In Chip Hart's latest blog post, the question is posed: Is the threat of automatic downcoding by payers — especially Cigna — as big a problem for pediatric practices as some fear? The Chip examines real data and industry reaction to understand what’s actually happening.
Chip acknowledges widespread concern around insurer downcoding — particularly Cigna’s prior announcement to automatically downcode evaluation and management (E/M) claims based on diagnosis codes alone, without reviewing physician documentation. Societies like the American Academy of Pediatrics pushed back hard, and Cigna initially backed off.

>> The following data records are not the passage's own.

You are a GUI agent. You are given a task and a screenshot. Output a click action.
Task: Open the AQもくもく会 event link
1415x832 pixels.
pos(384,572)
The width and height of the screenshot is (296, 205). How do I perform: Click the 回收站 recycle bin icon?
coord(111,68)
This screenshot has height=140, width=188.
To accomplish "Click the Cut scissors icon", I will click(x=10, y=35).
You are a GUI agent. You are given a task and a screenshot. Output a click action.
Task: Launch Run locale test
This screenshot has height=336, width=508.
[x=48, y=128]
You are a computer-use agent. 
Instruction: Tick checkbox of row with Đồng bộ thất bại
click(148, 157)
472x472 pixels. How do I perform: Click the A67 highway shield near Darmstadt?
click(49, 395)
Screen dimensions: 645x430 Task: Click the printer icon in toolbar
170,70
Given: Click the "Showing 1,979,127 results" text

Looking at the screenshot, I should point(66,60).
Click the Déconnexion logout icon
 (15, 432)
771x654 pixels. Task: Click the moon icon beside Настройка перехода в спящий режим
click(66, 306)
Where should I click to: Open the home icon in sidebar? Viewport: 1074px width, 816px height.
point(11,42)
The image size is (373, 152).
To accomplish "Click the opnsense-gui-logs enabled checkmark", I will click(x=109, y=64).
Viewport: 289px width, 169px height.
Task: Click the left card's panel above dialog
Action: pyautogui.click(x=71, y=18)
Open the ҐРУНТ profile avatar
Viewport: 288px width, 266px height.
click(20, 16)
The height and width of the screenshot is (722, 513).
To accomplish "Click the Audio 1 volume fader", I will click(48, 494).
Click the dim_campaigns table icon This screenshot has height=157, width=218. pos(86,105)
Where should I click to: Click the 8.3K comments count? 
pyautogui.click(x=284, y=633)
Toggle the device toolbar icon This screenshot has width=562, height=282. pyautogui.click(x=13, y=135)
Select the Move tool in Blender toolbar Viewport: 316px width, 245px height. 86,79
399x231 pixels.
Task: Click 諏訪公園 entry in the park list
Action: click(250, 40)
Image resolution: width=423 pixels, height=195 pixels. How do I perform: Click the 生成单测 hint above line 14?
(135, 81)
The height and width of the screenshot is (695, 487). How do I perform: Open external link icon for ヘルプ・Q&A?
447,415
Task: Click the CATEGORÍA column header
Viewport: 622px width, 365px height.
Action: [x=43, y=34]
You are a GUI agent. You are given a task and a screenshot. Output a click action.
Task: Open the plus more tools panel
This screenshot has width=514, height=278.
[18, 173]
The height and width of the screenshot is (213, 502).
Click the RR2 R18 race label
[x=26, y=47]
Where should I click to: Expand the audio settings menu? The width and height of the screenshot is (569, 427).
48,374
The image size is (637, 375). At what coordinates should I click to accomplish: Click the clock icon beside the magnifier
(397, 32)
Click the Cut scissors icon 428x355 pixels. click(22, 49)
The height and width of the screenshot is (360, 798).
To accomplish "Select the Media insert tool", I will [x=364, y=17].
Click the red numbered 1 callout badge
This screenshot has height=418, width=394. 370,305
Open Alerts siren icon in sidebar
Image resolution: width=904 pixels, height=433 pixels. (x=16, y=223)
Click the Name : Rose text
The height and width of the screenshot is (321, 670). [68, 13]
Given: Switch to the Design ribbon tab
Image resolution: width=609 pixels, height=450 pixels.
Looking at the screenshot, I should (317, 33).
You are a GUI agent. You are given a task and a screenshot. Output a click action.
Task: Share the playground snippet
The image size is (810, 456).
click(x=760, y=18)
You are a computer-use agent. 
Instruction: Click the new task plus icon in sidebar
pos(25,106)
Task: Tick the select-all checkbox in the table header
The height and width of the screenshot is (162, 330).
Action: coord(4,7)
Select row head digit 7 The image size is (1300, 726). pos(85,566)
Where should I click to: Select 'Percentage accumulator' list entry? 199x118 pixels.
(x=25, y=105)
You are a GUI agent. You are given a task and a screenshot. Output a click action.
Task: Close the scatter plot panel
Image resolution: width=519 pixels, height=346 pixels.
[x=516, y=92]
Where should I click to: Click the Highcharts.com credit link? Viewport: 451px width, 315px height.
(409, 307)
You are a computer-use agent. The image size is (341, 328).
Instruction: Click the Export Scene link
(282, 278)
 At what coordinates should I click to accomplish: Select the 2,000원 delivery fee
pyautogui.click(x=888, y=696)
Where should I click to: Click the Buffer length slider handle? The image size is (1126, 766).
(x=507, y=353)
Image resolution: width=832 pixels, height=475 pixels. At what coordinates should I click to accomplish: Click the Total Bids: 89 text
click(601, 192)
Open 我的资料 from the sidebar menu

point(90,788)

From Chip's analysis of PCC client ERA (electronic remittance advice) data:
-
Cigna downcoding appears rare. Most claim adjustments for Cigna clients haven’t involved significant E/M downcodes; many adjustments were simply modifier additions that ensure claims get paid.
-
Aetna downcoding has been more noticeable. Some practices experienced significant downcoding on Aetna E/M claims earlier in the year. These tend to correlate with common, generic ICD-10 codes (like cough or unspecified fever) that payers may question for higher-level visit codes.
Chip emphasizes that tracking downcoding is difficult because payers often do not use clear adjustment codes that flag when a higher-level code has been reduced. Practices must compare submitted and adjudicated CPT codes in remittance advice files to spot differences.
Bottom line: While automatic downcoding noise is real — and some payers are more aggressive than others — the “bogeyman” may be smaller in scale than perceived based on current PCC client experience. Practices experience some downcoding, but systematic, widespread reductions aren’t as clear or universal as the narrative suggests.